Chorley's Spring Auction Shows That Brown Furniture Still Has Legs

British Auction House Holds Country House Sale

June 21, 2019

A 17th century chest sold for 20 times its estimate to achieve an impressive £16,000 at Chorley’s Spring Country House sale. Chorley’s Fine Art and Antiques sale was a treat for traditionalists with, early oak furniture, Eastern rugs, fine clocks, works of art and model boats and planes from medieval Eastington Hall in Worcestershire. For conversion purposes, one pound roughly equals $1.27.
The most popular lots from the Eastington Hall collection included two 17th-century oak back stools, one carved with the name “Dorothy Garrard” and dated “1685,” the other “Margrat Garrard.” Pieces of named and dated oak are rare, and the “Dorothy” chair is mentioned in Victor Chinnery’s seminal work, “Oak Furniture: The British Tradition.” This small but perfectly formed pair of chairs achieved £6,000. The previously mentioned late 17th-century chest was a walnut and seaweed marquetry bachelor’s chest, which achieved £16,000.
Among the oak that appealed to the decorative market was a tester bed incorporating 17th-century elements, which went to a phone bidder at £7,000, and a pair of Renaissance-style carved oak lions were impressive but tricky to accurately date, nonetheless they found a new home at £6,000.
Some fine clocks attracted interest, including a table clock by Thomas Mercer, St.

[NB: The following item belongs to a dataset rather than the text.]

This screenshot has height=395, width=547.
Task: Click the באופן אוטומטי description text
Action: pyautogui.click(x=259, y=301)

Albans, in a burr yew case that went for £5,500, and a carriage clock with twin fusee movement by James McCabe, selling for £11,000, over ten times its original £1,000 estimate.

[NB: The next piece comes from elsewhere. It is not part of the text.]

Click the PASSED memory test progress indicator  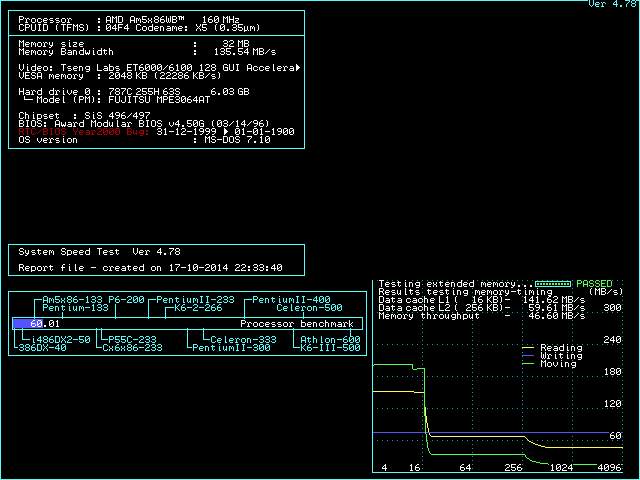553,284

Other properties in the sale yielded some strong results. A watercolor by Georgian satirist Thomas Rowlandson topped the sale at £22,000. This little work depicted, appropriately enough, an auctioneer at Tattersall’s selling a horse. With the usual array of characters clustered in the foreground, it showed “Tatts” as it was when situated in Grosvenor Place, and the picture had the added gloss of having once been in the collection of the Earl of Warwick.

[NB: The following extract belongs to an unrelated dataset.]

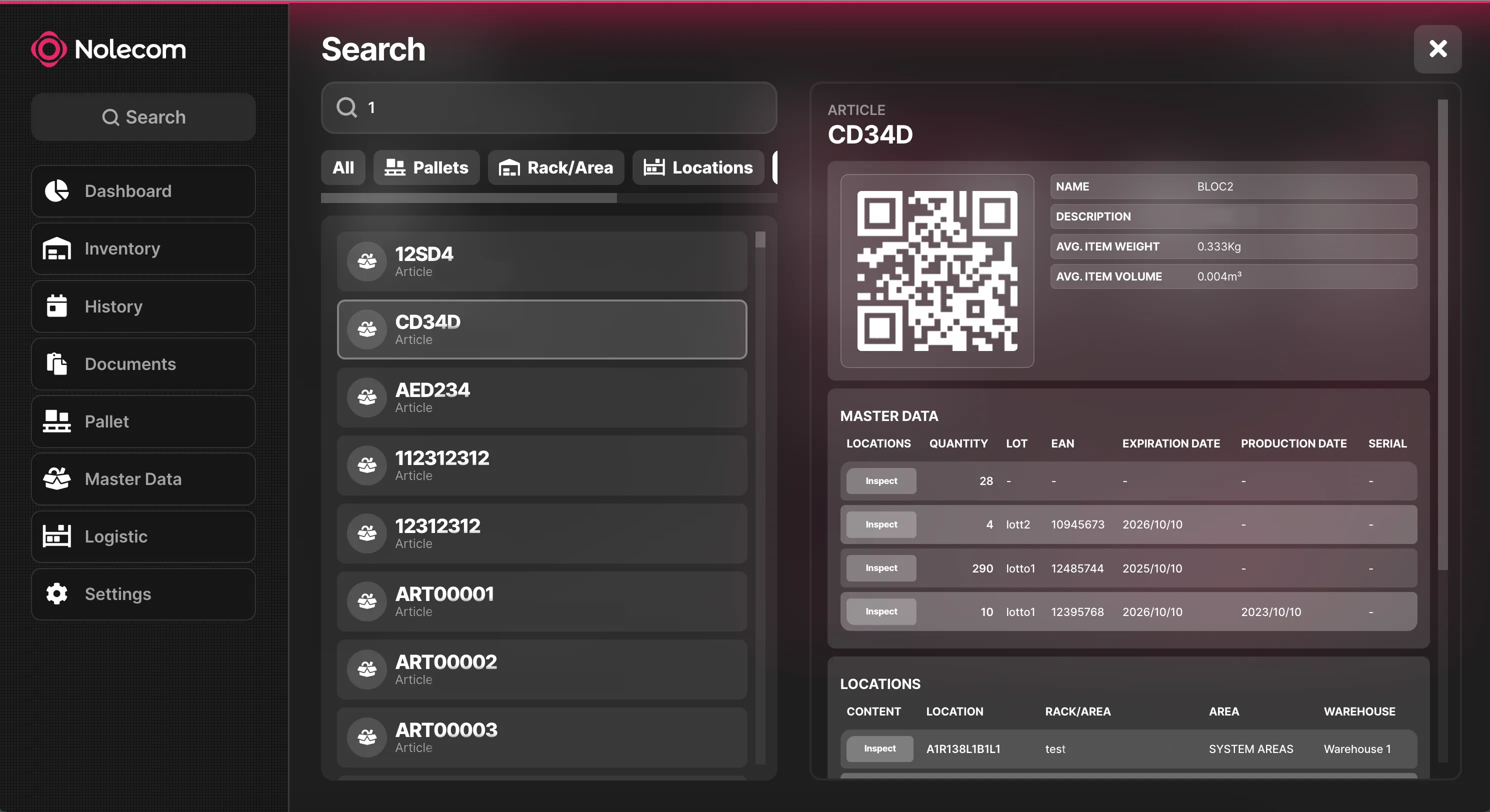Open the sidebar Search button
Image resolution: width=1490 pixels, height=812 pixels.
[x=144, y=118]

A framed collection of reliquaries once belonging to the Archbishop of Florence made £4,800, and from the jewelry selection, an Art Deco diamond plaque brooch sparkled its way to £4,000.
Chorley’s is a U.K. auction house, based in Gloucestershire. The firm is a member of the Society of Fine Art Auctioneers and Valuers (SOFAA) and the Association of Accredited Auctioneers (AAA). Chorley’s auctions are held at its rooms on the grounds of Prinknash Abbey, which are broadcast live to online bidders through the platforms the Saleroom and Invaluable.